## PROBLEM
Look through the entries below and show every line containing the word "article".
────────
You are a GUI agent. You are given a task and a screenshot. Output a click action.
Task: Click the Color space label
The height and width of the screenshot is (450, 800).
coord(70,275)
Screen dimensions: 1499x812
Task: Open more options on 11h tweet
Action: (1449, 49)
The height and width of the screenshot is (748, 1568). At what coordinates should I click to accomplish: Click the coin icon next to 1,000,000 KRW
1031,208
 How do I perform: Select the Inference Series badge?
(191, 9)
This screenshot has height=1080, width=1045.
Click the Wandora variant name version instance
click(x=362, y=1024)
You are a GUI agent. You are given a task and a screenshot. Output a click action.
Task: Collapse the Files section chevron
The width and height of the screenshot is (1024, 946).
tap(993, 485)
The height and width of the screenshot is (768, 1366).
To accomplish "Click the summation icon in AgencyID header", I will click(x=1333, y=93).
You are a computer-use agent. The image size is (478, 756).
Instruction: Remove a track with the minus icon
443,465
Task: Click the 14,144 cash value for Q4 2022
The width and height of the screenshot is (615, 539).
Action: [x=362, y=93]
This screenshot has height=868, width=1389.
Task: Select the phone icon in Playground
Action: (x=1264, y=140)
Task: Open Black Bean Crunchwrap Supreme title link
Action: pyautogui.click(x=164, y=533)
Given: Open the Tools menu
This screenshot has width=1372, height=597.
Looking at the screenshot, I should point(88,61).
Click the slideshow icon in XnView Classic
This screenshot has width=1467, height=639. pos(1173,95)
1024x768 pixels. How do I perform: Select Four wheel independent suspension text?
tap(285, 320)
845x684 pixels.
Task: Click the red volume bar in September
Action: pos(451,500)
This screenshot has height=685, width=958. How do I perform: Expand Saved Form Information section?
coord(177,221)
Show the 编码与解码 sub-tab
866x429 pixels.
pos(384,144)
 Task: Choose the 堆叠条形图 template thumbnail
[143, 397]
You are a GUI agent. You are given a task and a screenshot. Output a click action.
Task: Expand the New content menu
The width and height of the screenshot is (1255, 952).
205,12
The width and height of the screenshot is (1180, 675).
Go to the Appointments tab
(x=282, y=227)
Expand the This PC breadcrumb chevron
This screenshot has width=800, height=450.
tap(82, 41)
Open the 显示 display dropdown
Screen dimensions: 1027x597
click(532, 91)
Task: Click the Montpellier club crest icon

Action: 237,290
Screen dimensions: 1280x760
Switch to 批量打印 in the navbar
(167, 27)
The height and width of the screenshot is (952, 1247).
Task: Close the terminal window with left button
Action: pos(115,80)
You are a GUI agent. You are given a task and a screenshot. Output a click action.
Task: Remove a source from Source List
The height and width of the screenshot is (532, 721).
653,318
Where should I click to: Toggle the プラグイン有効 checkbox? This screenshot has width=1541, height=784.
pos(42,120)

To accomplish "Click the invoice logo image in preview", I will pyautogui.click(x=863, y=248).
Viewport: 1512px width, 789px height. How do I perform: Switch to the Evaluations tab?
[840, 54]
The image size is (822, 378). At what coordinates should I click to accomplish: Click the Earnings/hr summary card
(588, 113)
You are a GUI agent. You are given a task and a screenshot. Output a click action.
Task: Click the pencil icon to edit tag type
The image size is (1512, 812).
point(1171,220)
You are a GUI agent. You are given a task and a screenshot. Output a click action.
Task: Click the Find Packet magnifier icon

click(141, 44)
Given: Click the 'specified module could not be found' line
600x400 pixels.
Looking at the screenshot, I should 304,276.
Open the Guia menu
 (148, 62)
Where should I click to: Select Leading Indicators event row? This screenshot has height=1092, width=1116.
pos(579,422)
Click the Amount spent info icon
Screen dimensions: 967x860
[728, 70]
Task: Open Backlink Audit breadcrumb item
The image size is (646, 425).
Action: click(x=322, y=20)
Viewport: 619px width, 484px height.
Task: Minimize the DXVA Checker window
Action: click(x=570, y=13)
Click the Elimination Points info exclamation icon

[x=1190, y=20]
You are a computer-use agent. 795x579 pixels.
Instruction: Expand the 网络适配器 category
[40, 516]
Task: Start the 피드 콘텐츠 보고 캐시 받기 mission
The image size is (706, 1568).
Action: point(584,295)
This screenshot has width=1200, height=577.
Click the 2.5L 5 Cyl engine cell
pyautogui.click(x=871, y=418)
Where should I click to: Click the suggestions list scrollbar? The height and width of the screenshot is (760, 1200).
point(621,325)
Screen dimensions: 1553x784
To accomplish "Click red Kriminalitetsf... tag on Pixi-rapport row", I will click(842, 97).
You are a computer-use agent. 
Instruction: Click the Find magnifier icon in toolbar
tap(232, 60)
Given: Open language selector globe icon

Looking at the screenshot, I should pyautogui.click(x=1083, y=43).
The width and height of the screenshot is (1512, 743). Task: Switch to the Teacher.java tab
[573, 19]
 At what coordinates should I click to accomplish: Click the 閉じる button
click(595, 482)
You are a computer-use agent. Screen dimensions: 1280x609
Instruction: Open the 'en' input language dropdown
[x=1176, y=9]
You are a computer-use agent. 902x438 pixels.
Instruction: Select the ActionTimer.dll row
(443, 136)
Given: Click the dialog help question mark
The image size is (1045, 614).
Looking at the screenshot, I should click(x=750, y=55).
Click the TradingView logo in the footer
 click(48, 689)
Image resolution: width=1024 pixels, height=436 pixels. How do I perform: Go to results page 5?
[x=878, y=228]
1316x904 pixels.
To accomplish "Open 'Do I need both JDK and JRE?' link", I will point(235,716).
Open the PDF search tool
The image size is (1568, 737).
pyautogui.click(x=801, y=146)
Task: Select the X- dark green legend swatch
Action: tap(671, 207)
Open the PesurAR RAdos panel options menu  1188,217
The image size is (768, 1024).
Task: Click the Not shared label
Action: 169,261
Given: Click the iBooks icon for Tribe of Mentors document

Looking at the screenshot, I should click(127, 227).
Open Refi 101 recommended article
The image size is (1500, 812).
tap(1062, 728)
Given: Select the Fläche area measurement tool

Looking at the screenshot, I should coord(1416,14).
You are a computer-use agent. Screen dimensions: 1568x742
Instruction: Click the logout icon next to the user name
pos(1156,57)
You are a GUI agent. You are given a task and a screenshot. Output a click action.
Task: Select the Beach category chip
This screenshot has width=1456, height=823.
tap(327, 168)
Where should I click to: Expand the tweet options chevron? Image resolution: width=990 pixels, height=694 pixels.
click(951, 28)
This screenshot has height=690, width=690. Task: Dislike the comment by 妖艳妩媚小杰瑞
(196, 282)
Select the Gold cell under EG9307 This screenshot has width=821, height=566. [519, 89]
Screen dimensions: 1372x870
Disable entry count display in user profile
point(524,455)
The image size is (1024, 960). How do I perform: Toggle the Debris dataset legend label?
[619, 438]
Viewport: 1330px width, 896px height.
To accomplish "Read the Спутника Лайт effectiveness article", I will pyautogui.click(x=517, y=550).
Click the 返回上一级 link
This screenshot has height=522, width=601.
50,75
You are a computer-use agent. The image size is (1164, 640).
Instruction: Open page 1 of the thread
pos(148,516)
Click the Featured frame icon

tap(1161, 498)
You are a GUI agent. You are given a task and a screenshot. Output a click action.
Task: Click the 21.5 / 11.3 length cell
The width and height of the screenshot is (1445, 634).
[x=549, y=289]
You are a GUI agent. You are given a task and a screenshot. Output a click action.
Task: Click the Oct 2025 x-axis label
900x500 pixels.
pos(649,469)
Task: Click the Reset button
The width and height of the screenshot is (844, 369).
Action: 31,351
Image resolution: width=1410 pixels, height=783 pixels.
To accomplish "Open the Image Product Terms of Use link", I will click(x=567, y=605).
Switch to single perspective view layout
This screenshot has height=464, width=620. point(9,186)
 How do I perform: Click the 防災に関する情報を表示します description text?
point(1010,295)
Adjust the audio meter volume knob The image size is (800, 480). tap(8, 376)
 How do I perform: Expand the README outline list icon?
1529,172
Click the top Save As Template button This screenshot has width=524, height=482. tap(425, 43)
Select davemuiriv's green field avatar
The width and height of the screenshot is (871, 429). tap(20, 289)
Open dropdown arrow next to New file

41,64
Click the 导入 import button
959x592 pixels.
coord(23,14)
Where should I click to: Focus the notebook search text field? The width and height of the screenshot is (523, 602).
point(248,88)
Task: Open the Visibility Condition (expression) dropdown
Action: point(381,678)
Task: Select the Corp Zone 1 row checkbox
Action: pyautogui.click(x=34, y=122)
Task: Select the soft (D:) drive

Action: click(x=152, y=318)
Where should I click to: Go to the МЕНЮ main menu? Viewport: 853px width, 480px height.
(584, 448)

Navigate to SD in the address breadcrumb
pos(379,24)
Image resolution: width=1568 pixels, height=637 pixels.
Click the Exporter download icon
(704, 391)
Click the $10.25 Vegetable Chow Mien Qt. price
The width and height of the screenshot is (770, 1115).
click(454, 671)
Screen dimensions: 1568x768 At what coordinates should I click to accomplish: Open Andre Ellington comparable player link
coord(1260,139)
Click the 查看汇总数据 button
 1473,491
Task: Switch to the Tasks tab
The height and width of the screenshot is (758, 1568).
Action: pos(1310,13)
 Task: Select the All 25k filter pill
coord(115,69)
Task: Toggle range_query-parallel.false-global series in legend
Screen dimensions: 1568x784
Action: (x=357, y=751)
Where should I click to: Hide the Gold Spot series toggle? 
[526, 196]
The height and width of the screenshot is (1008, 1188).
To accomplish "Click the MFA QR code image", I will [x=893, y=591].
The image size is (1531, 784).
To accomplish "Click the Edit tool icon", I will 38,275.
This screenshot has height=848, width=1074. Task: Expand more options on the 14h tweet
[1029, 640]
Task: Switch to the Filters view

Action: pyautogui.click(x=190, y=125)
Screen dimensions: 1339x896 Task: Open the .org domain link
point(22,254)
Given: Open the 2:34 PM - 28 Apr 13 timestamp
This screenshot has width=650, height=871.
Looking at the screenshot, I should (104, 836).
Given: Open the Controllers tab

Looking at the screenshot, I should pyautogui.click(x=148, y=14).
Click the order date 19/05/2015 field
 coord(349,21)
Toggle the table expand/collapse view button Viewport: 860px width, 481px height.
────────
## RESULT FOR THIS EXERCISE
Open Refi 101 recommended article
To accomplish "Read the Спутника Лайт effectiveness article", I will pyautogui.click(x=517, y=550).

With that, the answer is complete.